● YOUR ASSIGNMENT: What you return should be only the lines in the entries below between the one holding "This screenshot has height=462, width=624." and the one holding "The width and", ends included, with every picture left out.

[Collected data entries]
************
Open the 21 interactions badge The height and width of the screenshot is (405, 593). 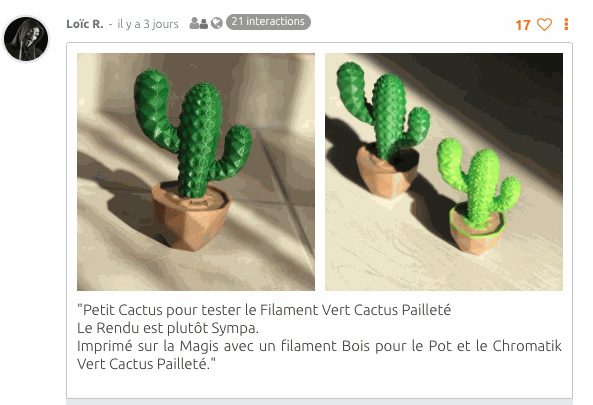pos(268,22)
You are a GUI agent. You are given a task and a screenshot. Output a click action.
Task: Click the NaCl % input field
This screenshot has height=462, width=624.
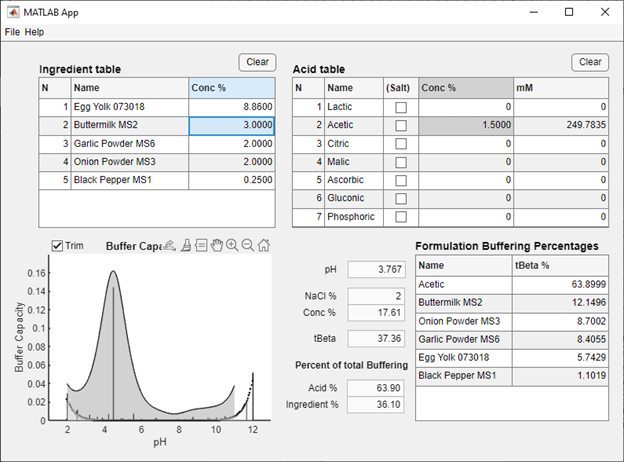(376, 296)
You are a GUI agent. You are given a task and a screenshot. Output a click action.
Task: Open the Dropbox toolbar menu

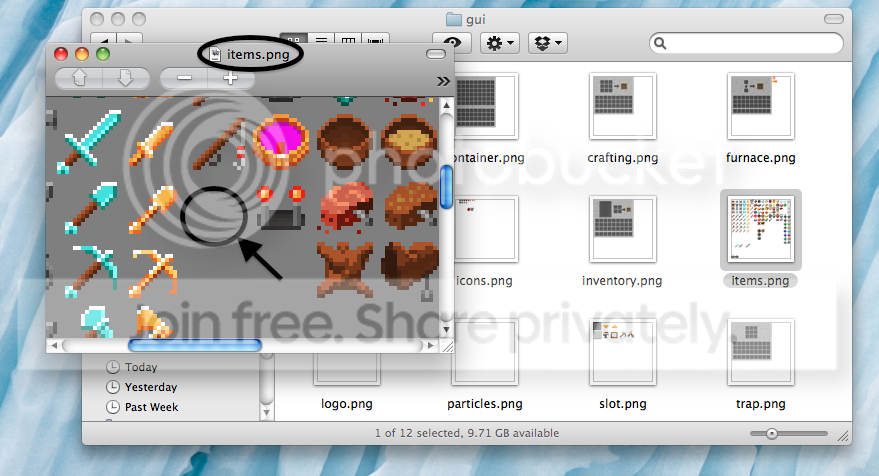click(547, 43)
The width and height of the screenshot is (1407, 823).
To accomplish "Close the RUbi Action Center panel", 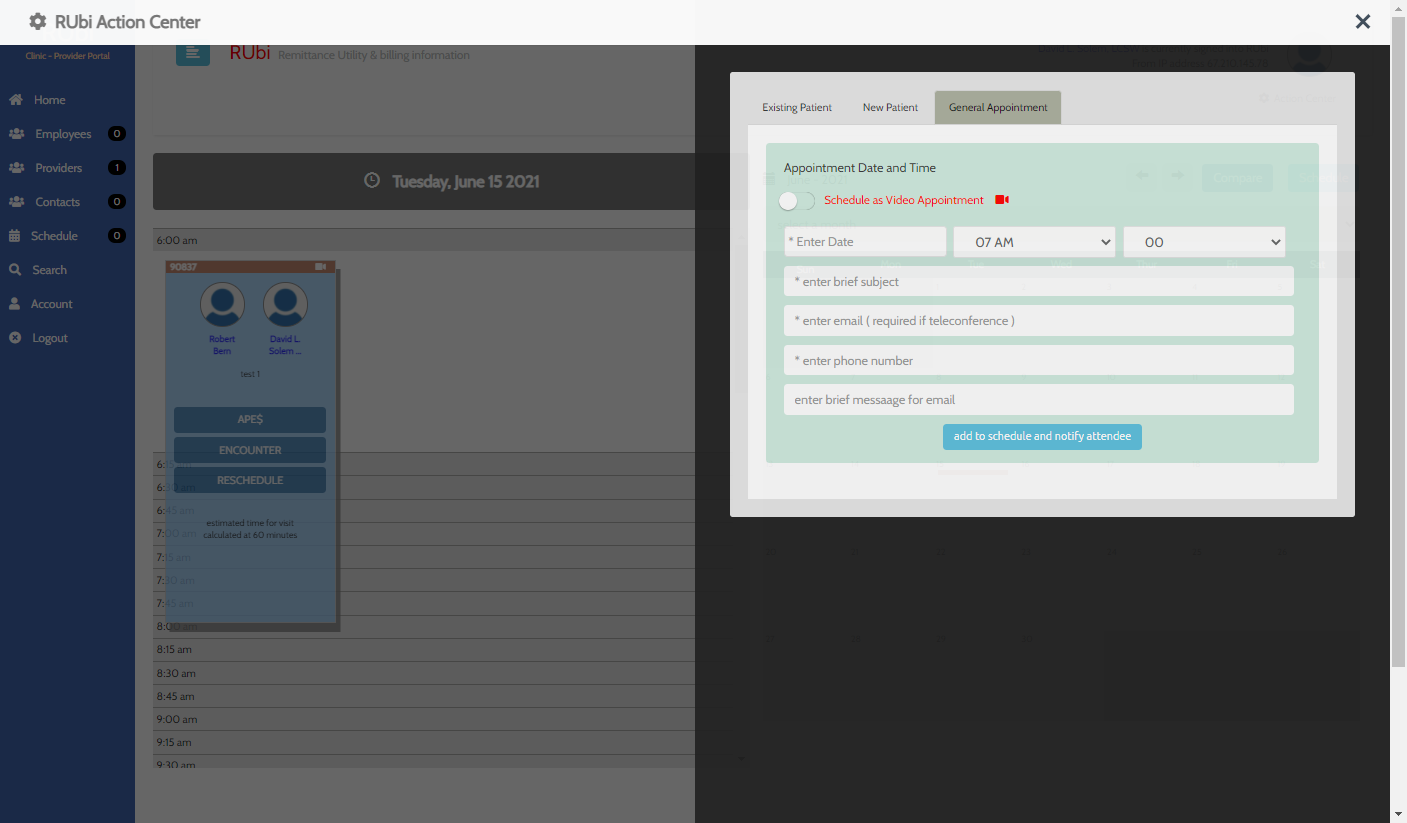I will 1362,22.
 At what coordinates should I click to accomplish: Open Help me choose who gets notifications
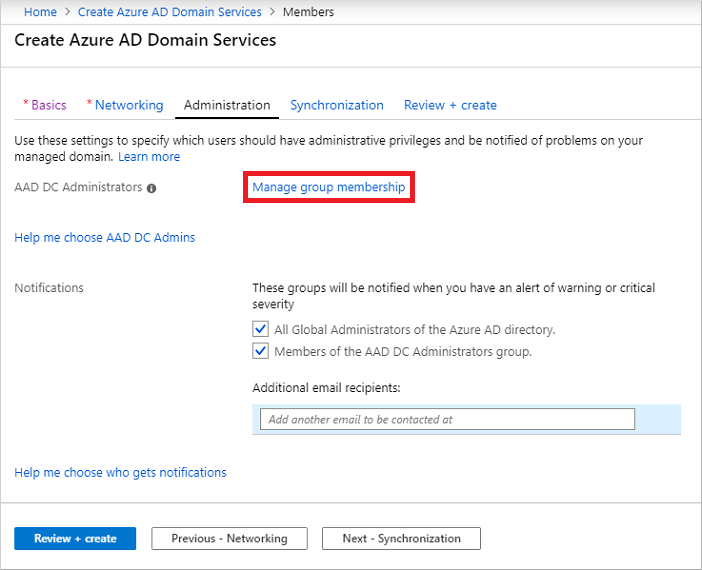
************
● SOLUTION FOR THIS EXERCISE:
This screenshot has height=462, width=624.
(376, 296)
You are a GUI agent. You are given a task and a screenshot. Output a click action.
Task: Open the Dropbox toolbar menu

click(547, 43)
The width and height of the screenshot is (1407, 823).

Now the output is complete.